Work instruction 1 |
In the text on Bearskin Lake, what Ojibwe-language name is the lake's English name a translation of?
Work instruction 2 |
Continue the article on Bearskin Lake, Minnesota, starting after its last sentence.

Passage for review |
----------
- Interactive map of Bearskin Lake
- Location: Cook County, Minnesota
- Group: Boundary Waters Canoe Area
- Coordinates: 48°03′58″N 90°25′36″W﻿ / ﻿48.066°N 90.426765°W
- Type: oligotrophic, glacial
- Basin countries: United States
- Surface area: 493 acres (200 ha)
- Average depth: 31 ft (9.4 m)
- Max. depth: 78 ft (24 m)
- Residence time: 17 years

= Bearskin Lake (Minnesota) =

Lake in the state of Minnesota, United States

Bearskin Lake is an oligotrophic glacial lake near the Boundary Waters Canoe Area (BWCA) in Minnesota, United States. The name Bearskin Lake is an English translation of the Ojibwe-language name Muko-waiani. Bearskin Lake is a source of control sediment for US federal sediment toxicity studies. Bearskin Lake is home to Camp Menogyn, a YMCA camp only accessible by boat.
----------
Collection entries:

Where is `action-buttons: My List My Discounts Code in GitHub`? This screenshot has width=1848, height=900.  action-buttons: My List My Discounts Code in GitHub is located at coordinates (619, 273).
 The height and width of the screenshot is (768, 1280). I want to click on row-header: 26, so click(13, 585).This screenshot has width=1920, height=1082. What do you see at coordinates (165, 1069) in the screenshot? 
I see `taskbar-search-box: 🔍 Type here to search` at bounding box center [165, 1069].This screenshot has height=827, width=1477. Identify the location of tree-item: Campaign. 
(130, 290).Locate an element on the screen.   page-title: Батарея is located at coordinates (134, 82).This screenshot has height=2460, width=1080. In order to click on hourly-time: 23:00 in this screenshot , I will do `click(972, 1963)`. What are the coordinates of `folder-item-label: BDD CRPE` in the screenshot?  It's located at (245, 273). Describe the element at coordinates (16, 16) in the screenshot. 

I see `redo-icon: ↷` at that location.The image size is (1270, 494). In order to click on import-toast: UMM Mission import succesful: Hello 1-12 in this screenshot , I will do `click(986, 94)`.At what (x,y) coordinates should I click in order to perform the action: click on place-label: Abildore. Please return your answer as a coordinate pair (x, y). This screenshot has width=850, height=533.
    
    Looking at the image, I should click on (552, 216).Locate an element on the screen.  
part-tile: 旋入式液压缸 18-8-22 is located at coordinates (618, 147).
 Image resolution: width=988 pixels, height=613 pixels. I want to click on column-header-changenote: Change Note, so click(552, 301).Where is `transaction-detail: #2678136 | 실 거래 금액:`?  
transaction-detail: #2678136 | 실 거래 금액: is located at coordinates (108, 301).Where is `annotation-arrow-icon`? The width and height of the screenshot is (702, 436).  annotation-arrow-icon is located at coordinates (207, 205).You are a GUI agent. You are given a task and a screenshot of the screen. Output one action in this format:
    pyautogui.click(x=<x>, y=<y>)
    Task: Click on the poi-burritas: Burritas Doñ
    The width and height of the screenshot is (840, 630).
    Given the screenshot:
----------
Answer area 1 |
Muko-waiani

Answer area 2 |
==Sediments and scientific significance==
Due to the cleanliness of the lake and the physical attributes of its sediment, Bearskin Lake sediment is ideal for sediment toxicity testing. Bearskin Lake sediment is used as a control sediment in the federal government's toxicity tests and was used to develop the US EPA's toxicity testing methods.